La Rochelle : le mouvement sectaire Hare Krishna s’affiche en toute impunité

Une centaine d’adeptes du mouvement Hare Krishna ont déambulé dans les rues de La Rochelle samedi midi

Départ du rassemblement à quelques mètres de l'université d'été du PS.

Départ du rassemblement à quelques mètres de l’université d’été du PS. (Photo Dominique Jullian)

Ils ont laissé le loup entrer dans la bergerie. Par inadvertance ou par manque de méfiance. Une centaine d’adeptes du mouvement Hare Krishna ont déambulé dans les rues de La Rochelle samedi midi, avec l’autorisation de la mairie. Sans qu’elle sache leur véritable identité. Ce courant lié à l’hindouisme, très influent dans les années 1970, figure sur la liste parlementaire des organisations sectaires depuis 1995. En 2009, la Mission interministérielle de vigilance et de lutte contre les dérives sectaires (Miviludes) l’a placé sous observation.

Si la Ville de La Rochelle se défend de cautionner un tel rassemblement, on se demande comment ces fidèles de Krishna ont réussi à défiler dans le centre-ville sans être nullement contrariés par la municipalité.

Début juillet, les organisateurs ont tout simplement montré patte blanche, se présentant comme des artistes indiens de confession hindoue. En croisière en Europe, ils ont proposé une escale dans le port de la Pallice afin d’offrir aux Rochelais un défilé en costume traditionnel, avec chansons et danses à l’appui. Sans préciser le nom du mouvement, ni leur intention de distribuer un bon paquet de tracts.

Mensonge par omission

Tout n’est qu’une question de formulation, dans un mensonge par omission. « Exprimé ainsi, nous n’avions aucune raison de refuser la présence de danseurs indiens. Ils ne se sont pas présentés comme apparentés à Hare Krishna. Sinon, jamais nous n’aurions autorisé le prosélytisme d’une secte dans les rues de La Rochelle », assure l’adjointe au maire Joëlle Laporte-Maudire, quelques heures après le rassemblement. Quant à la préfecture, elle n’était tout bonnement pas informée de leur venue.

Coïncidence fortuite

Ces hommes et femmes en tenue colorée sont partis de Londres en bateau dimanche 19 août. Durant leur périple, qualifié de « retraite spirituelle », le groupe a débarqué sur les terres espagnoles et néerlandaises. En France, ils ont effectué un seul arrêt, à La Rochelle. Bien que les organisateurs parlent de coïncidence, leur cortège s’est élancé à quelques pas de l’espace Encan, lieu de rassemblement de l’université d’été du PS.

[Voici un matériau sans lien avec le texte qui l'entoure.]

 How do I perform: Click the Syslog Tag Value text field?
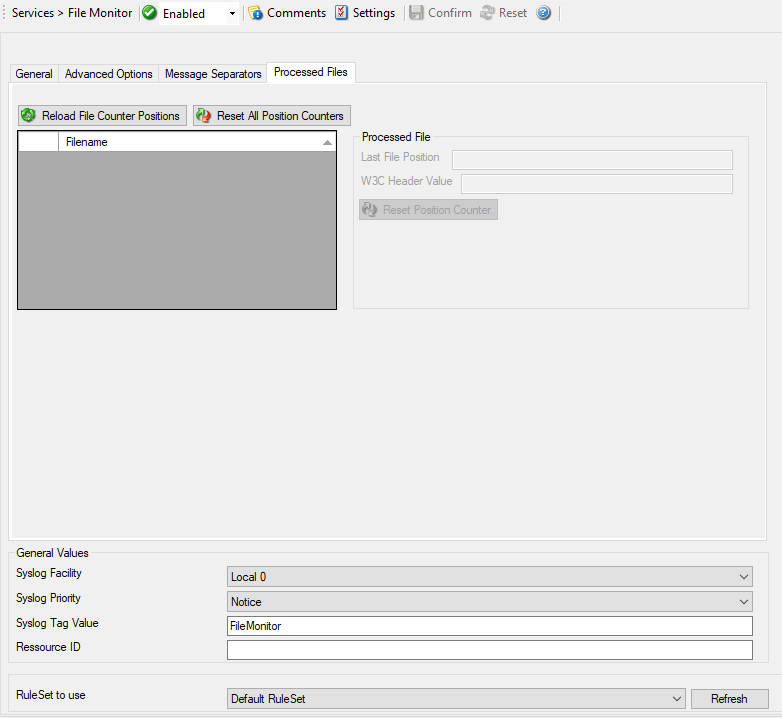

Sans faire de parallèle, samedi, deux types de badges circulaient parmi les Rochelais et les touristes : roses pour les participants à la réunion annuelle des socialistes et bleus pour les membres du mouvement Hare Krishna. « Si nous avions cité le nom de notre communauté, nous n’aurions peut-être pas obtenu l’autorisation, en effet. Mais nous n’avions rien fait de mal. Ce n’était pas méchant », plaide Frédéric Tessier, l’un des organisateurs du mouvement en France. Certes, aucun trouble à l’ordre public n’a été signalé. Leur défilé a débuté vers midi devant l’office de tourisme. Les adeptes ont marché tout en récitant un mantra et en dansant lorsque le lieu le permettait.

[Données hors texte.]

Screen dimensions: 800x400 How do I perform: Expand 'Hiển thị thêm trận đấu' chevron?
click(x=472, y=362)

« Nous purifions l’air de la ville. Nous lui enlevons toutes les mauvaises ondes », lance Divya, experte-comptable à Londres et affiliée au mouvement depuis plus de vingt ans. Les badauds ont observé leur passage d’un œil amusé, interloqué ou même indifférent. Mais tous se sont vu proposer un document vantant les mérites de leur communauté. Place de la Caille, près de l’hôtel de ville, un discours a été prononcé appelant les Rochelais à les rejoindre « pour danser et chanter ». La proposition n’a pas remporté un franc succès. Le loup est remonté à bord, bredouille, dans l’après-midi.